In a powerful column on improving the competition and potential of the Triple Crown, Bill Finley argues that legalized medication (Lasix in particular) is responsible for the drought of Triple Crown winners since the 1970s.
Finley, a prescient observer of the sport, might be right, and if he is, how do we blow away the fairy dust and have our horses racing without “chemical enhancement”?
This is actually a legislative or regulatory question, since the science and testing capability is reasonably straightforward to ensure that any rules barring Lasix, et al., are enforced.
The $64,000 question (or is it actually a $200 billion question) is how to get the rules in place so that a horse races free of medication.
The alphabet orgs can’t agree, and the states, with their private fiefdoms, won’t agree. Nor will trainers and owners race without unilaterally. Without Lasix, all or most of them believe they are at a disadvantage. And they probably are.
So that leaves two entities standing who could reasonably dictate the rules and have them stand up in practice: either the federal government or the Jockey Club.
I can hear your snorts of derision, but those are our options.
So, which do you distrust the least?
Most people want to run the other way on this question, but I don’t believe we have that luxury any more. We — as breeders, owners, trainers, fans, writers, and participants in racing — have to make a decision. What do we want our sport to be?

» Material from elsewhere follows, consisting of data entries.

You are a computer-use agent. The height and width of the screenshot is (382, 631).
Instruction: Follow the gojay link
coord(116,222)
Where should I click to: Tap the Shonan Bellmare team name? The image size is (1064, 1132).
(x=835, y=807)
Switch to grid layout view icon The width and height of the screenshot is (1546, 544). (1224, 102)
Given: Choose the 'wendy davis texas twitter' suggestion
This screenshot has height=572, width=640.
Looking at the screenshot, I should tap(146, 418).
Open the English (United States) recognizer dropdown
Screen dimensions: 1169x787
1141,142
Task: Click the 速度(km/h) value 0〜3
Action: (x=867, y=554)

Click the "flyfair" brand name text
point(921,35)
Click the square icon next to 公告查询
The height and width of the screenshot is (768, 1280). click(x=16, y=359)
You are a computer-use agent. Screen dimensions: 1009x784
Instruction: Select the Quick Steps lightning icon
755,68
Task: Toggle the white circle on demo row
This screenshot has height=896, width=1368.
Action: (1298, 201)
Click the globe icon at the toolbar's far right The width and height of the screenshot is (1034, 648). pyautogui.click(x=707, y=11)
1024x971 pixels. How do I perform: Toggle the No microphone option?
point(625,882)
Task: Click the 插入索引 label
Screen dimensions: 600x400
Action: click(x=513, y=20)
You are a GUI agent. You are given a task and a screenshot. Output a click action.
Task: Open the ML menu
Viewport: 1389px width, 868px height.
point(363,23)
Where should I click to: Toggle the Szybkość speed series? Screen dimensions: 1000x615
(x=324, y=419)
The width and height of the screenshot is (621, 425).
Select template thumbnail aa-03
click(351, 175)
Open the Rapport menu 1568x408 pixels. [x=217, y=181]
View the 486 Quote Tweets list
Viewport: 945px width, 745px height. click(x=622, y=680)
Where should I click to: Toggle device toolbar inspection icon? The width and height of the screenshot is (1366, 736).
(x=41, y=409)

Do we want to produce the stars of the sport who light up the racetracks, bursting right off the video screens and computers around the world? Do we want our sport to showcase the greatest equine athletes at their best? And do we want the charisma from athletes such as these to lead racing into another golden age of public acceptance and mass interest?
Well, if we do, then our path is straight and clear. We just have to make the decision and act on it.